As puppies they are playful, mischievous and have an alert, happy nature, however as they are a primitive breed, they are not particularly people orientated. Tending to be quite dominating these dogs are less than obedient and can be quite difficult to train, so much so in fact that a book published in recent years listed them second only to the Afghan as least trainable. One of their attractive features are that they do not bark, however, they are far from silent as instead of barking they make a variety of noises including yodels, growls, chortles and howls.
Height: 40-43cm (16-17in)
Weight: 9-11kg (21-24lb)
This graceful dog is lightly built with short backs, crested necks, dark brown, almond-shaped eyes and wrinkles on the forehead and cheeks. Coat colours consist of red and white, black and white, tricolour and brindle and white should be seen on the feet, chest and tip of the tail which should consist of a single or double curl which sits over the dogs back.
They do not require much grooming and as a matter of fact they do groom themselves regularly in a cat-like manner and rarely have that 'doggy' smell about them. Being great for people with allergies, this breed sheds very minimal hair and do not require much grooming other than an occasional brush and as they have such sensitive skin it is best to avoid the use of harsh shampoos and flea preparations.

Record set:
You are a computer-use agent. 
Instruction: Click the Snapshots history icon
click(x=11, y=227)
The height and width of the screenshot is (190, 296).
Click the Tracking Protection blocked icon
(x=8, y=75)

Questions on the material:
1) Duplicate the part of the breed description that opens with the words containing "They do not require" and closes with "and flea preparations.".
2) Go on writing the dog breed description from the point where it ends.
The entries have no role in any of this.

Answer section:
1)
They do not require much grooming and as a matter of fact they do groom themselves regularly in a cat-like manner and rarely have that 'doggy' smell about them. Being great for people with allergies, this breed sheds very minimal hair and do not require much grooming other than an occasional brush and as they have such sensitive skin it is best to avoid the use of harsh shampoos and flea preparations.

2)
The Basenji is known to be prone to Fanconi's syndrome (kidney problems), which must be treated the moment the symptoms are noticed and also are susceptible to progressive retinal atrophy, intestinal, and eye problems.
This dog will do okay in an apartment if it gets enough exercise but a small yard would be more preferable. Ideally the Basenji will be at its happiest when kept with two or three of its own. They tend to become easily bored, fat and lazy and will require lots of adequate vigorous daily exercise. The Basenji is not an easy-going pet and is best suited to an experienced dog owner who understands dog behavior and dominance, and possesses the patience to train a strong-willed, assertive animal with a mind of its own. They are accomplished escape artists and have been known to climb trees and high fences and should always be walked on a lead because if you let them off the lead they probably won't come back!